Tensions au procès des attentats à Bruxelles: "Il faut que monsieur Van Quickenborne sorte de son mutisme"

Me Vincent Lurquin, l'avocat de Hervé Bayingana Muhirwa, a appelé mardi le ministre de la Justice, Vincent Van Quickenborne, à "sortir de son mutisme" car "c'est la seule manière de résoudre" le problème des conditions de transfert des accusés.

BRUSSELS, BELGIUM - DECEMBER 05 : Start of the trial of the attacks of Brussels. On March 22 2016, 32 people were killed and 324 got injured in suicide bombings at Zaventem national airport and Maalbeek/ Maelbeek metro station. Vincent Lurquin lawyer pictured  on 05, 2022 in Brussels, Belgium, 05/12/2022 ( Photo by Didier Lebrun / Pool / Photonews
Me Vincent Lurquin, l'avocat de Hervé Bayingana Muhirwa. ©PRE

La première audience de 2023 du procès des attentats à Bruxelles a été suspendue, mardi vers 15h30 après que les accusés ont protesté contre le maintien des fouilles à nu systématiques pourtant interdites par une ordonnance en référé, et que l'un des policiers responsables de leur transfert a refusé de venir s'exprimer devant la cour.

"Pourquoi ce référé n'est pas respecté, je n'en sais rien. La présidente n'en savait rien non plus et a demandé à un policier qui refuse de venir et qui prend un avocat. Je n'ai jamais vu ça dans une cours d'assises", a ajouté Me Lurquin. "À partir du moment où vous avez un référé et que le ministre de la Justice ne respecte pas ce référé, vous avez un problème. On a écrit à monsieur Van Quickenborne. Il n'a jamais répondu et il refuse maintenant que la police puisse venir parler devant la cour d'assises".

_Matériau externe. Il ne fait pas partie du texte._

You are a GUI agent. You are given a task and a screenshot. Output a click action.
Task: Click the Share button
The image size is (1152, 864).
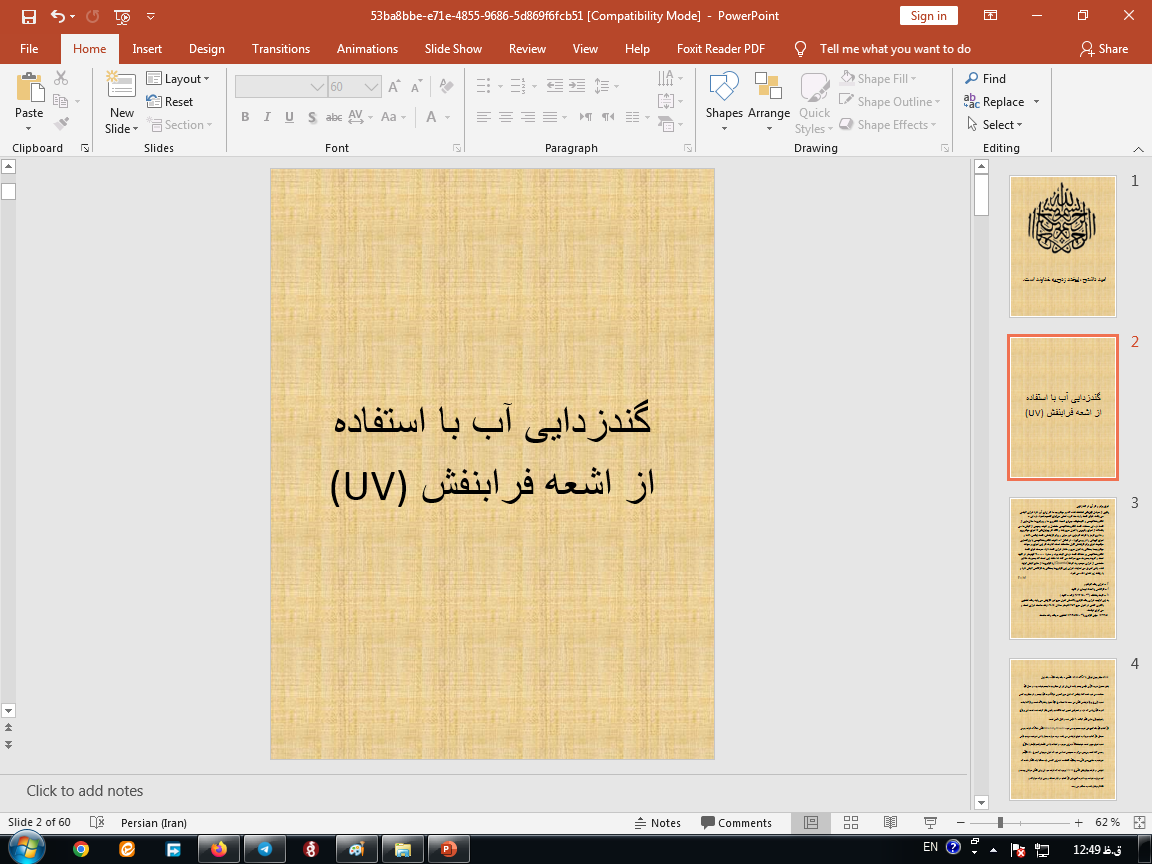(x=1103, y=49)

"Pour le moment il y a un blocage de la part de monsieur Van Quickenborne. Pourquoi il ne veut pas que ce procès avance?", s'interroge l'avocat. "Parce que le problème c'est que le procès est en péril à cause du non-respect d'une décision de justice. Ce n'est pas la défense, nous on a envie, comme les parties civiles, de commencer les débats."

"Ce qu'il y a derrière ça c'est que, ce procès, ça fait sept ans qu'il le prépare tout seul sans demander à la cour ni aux avocats ce qu'ils en pensent et le résultat est là", explique Me Lurquin. "Tout le monde savait que ces problèmes allaient se poser sauf peut-être lui, et il n'a pas envie de le reconnaitre."

Concernant la présence de Hervé Bayingana Muhirwa, le conseil a été clair. "Mon client vient et il continuera à venir, car on fait la part des choses. Demain, il y aura encore des fouilles à nu. J'en ai parlé avec lui et il va s'y soumettre. Il prendra sur lui, mais j'espère qu'après-demain la situation sera réglée."